I am the picture of Christmas cheer, goddamit.

Last night, a few fellow Americans and I went down to the Christmas market at the Rotes Rathaus (incidentally, the place where JFK made his famously ill-pronounced proclamation of solidarity with the survivors of the war now living in West Berlin, "Ish bean ine Bahleener").

It must be said that they sold absolute tosh, bollocks, rubbish and perhaps a tray of biscuits with a spot of tea, oops sorry back to American English now, anyhow the stuff was crap. Usually there are at least a couple of jewelry stands from whom I'm almost tipsy enough to buy something I don't need, but even completely trashed on the white wine in the plastic cup pictured above and with cold hard cash burning a hole in my pocket, I couldn't be bothered to waste my money there.

Plied wares included: hideous "hand-painted" ornaments, usually centered around a theme of Christmas nightmare, horrid, ugly, frightening things to make you afraid to go to sleep at night: Nutcrackers and goblins (I think they were supposed to be kings or something), animals from the Netherworld, etcetera, all fashioned with a smallish sort of rope thing so as to be attachable to a Christmas tree. Silk scarves in boring patterns and dull colors. Titanium, glass, and rock jewelry. Not a chunky silver ring in sight. "Handmade" slippers, socks and moccasins with the "Made in China" stickers still on them. And lots and lots of overpriced food.
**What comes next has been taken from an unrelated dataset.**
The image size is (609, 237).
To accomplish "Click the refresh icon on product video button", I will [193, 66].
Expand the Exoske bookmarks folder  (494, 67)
The evening was going well, we were frozen but in good spirits, when apparently I provoked the ire of one middle-aged fatherly looking gentleman by loudly speaking in English, generally obstructing foot traffic and having a huge ass, and he called out, "What a horse!" I turned around to see if someone had been talking to or about me, and there was this guy in his cheap suit, looking back as he walked in the opposite direction, clearly disgusted by my existence on the planet. I looked at him questioningly and he repeated, "Horse!" Lacking the wit or vocabulary with which to form a decent comeback, I cleverly retorted, "SIE sind ein Pferd!" No, you're a horse!

Other than that the night went swimmingly and we stuck with the animal theme a bit, calling each other rhinos, sheep, hippopotamuses and other assorted not-quite-offensive animals.

Then we went to a friend's bar and I got so drunk that I fell asleep on the train, missed my connection and rode all the way to the end of a foreign line, paid €17 for a five-minute taxi ride, babbled incoherently to the 'Stoph and passed out with a cheeseburger in my hand. The end.